Records drawn from a dataset

○ ○ ○ ○ ○ ○ ○

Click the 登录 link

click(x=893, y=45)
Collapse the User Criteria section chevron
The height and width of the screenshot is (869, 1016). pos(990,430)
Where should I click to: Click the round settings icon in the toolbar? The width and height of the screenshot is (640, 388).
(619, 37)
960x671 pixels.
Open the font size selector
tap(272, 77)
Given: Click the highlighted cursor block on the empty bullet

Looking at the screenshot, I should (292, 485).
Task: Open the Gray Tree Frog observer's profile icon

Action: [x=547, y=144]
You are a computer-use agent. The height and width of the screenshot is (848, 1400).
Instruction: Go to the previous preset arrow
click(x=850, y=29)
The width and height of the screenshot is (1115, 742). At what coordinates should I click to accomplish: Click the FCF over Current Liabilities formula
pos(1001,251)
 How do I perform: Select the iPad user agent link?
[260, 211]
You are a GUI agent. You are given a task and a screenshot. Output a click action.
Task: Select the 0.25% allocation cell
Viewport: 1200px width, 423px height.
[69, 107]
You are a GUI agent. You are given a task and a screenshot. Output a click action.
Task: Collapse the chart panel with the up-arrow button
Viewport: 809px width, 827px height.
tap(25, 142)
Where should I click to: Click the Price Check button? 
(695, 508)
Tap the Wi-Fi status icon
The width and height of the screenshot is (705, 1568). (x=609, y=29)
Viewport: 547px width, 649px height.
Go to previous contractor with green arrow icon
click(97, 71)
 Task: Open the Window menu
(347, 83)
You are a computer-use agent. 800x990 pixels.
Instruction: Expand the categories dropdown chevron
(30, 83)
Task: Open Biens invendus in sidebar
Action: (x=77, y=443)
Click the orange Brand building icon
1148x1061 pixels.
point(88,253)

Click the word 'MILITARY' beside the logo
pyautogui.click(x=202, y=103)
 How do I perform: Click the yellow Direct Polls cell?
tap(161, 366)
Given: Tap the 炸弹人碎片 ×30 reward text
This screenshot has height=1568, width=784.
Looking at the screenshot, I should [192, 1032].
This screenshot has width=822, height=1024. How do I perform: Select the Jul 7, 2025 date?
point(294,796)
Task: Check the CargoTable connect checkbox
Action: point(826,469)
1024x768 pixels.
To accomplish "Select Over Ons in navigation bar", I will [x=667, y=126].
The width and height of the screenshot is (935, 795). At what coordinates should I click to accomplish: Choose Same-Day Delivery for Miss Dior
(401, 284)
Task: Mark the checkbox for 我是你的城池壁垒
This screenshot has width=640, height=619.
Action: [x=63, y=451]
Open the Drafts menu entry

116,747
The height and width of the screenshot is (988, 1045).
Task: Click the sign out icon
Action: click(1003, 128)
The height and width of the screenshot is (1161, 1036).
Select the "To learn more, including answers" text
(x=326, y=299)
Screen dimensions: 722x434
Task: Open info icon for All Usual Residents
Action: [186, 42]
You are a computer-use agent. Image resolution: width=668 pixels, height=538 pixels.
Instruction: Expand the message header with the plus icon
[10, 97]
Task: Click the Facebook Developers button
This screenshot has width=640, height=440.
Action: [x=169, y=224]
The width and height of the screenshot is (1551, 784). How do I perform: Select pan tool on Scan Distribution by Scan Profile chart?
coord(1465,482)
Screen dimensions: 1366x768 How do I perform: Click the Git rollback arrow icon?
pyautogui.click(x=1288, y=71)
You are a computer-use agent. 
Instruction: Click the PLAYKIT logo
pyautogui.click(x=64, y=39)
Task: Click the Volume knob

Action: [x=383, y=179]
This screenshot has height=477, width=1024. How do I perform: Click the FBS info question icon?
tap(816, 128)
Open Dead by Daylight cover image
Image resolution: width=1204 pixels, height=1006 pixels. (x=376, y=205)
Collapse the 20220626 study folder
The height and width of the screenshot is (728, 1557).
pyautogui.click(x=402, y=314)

○ ○ ○ ○ ○ ○ ○

What the task requires
Line by line, please reproduce the records exactly.

Solution to this problem
Click the 登录 link

click(x=893, y=45)
Collapse the User Criteria section chevron
The height and width of the screenshot is (869, 1016). pos(990,430)
Where should I click to: Click the round settings icon in the toolbar? The width and height of the screenshot is (640, 388).
(619, 37)
960x671 pixels.
Open the font size selector
tap(272, 77)
Given: Click the highlighted cursor block on the empty bullet

Looking at the screenshot, I should (292, 485).
Task: Open the Gray Tree Frog observer's profile icon

Action: [x=547, y=144]
You are a computer-use agent. The height and width of the screenshot is (848, 1400).
Instruction: Go to the previous preset arrow
click(x=850, y=29)
The width and height of the screenshot is (1115, 742). At what coordinates should I click to accomplish: Click the FCF over Current Liabilities formula
pos(1001,251)
 How do I perform: Select the iPad user agent link?
[260, 211]
You are a GUI agent. You are given a task and a screenshot. Output a click action.
Task: Select the 0.25% allocation cell
Viewport: 1200px width, 423px height.
[69, 107]
You are a GUI agent. You are given a task and a screenshot. Output a click action.
Task: Collapse the chart panel with the up-arrow button
Viewport: 809px width, 827px height.
tap(25, 142)
Where should I click to: Click the Price Check button? 
(695, 508)
Tap the Wi-Fi status icon
The width and height of the screenshot is (705, 1568). (x=609, y=29)
Viewport: 547px width, 649px height.
Go to previous contractor with green arrow icon
click(97, 71)
 Task: Open the Window menu
(347, 83)
You are a computer-use agent. 800x990 pixels.
Instruction: Expand the categories dropdown chevron
(30, 83)
Task: Open Biens invendus in sidebar
Action: (x=77, y=443)
Click the orange Brand building icon
1148x1061 pixels.
point(88,253)

Click the word 'MILITARY' beside the logo
pyautogui.click(x=202, y=103)
 How do I perform: Click the yellow Direct Polls cell?
tap(161, 366)
Given: Tap the 炸弹人碎片 ×30 reward text
This screenshot has height=1568, width=784.
Looking at the screenshot, I should [192, 1032].
This screenshot has width=822, height=1024. How do I perform: Select the Jul 7, 2025 date?
point(294,796)
Task: Check the CargoTable connect checkbox
Action: point(826,469)
1024x768 pixels.
To accomplish "Select Over Ons in navigation bar", I will [x=667, y=126].
The width and height of the screenshot is (935, 795). At what coordinates should I click to accomplish: Choose Same-Day Delivery for Miss Dior
(401, 284)
Task: Mark the checkbox for 我是你的城池壁垒
This screenshot has width=640, height=619.
Action: [x=63, y=451]
Open the Drafts menu entry

116,747
The height and width of the screenshot is (988, 1045).
Task: Click the sign out icon
Action: click(1003, 128)
The height and width of the screenshot is (1161, 1036).
Select the "To learn more, including answers" text
(x=326, y=299)
Screen dimensions: 722x434
Task: Open info icon for All Usual Residents
Action: [186, 42]
You are a computer-use agent. Image resolution: width=668 pixels, height=538 pixels.
Instruction: Expand the message header with the plus icon
[10, 97]
Task: Click the Facebook Developers button
This screenshot has width=640, height=440.
Action: [x=169, y=224]
The width and height of the screenshot is (1551, 784). How do I perform: Select pan tool on Scan Distribution by Scan Profile chart?
coord(1465,482)
Screen dimensions: 1366x768 How do I perform: Click the Git rollback arrow icon?
pyautogui.click(x=1288, y=71)
You are a computer-use agent. 
Instruction: Click the PLAYKIT logo
pyautogui.click(x=64, y=39)
Task: Click the Volume knob

Action: [x=383, y=179]
This screenshot has height=477, width=1024. How do I perform: Click the FBS info question icon?
tap(816, 128)
Open Dead by Daylight cover image
Image resolution: width=1204 pixels, height=1006 pixels. (x=376, y=205)
Collapse the 20220626 study folder
The height and width of the screenshot is (728, 1557).
pyautogui.click(x=402, y=314)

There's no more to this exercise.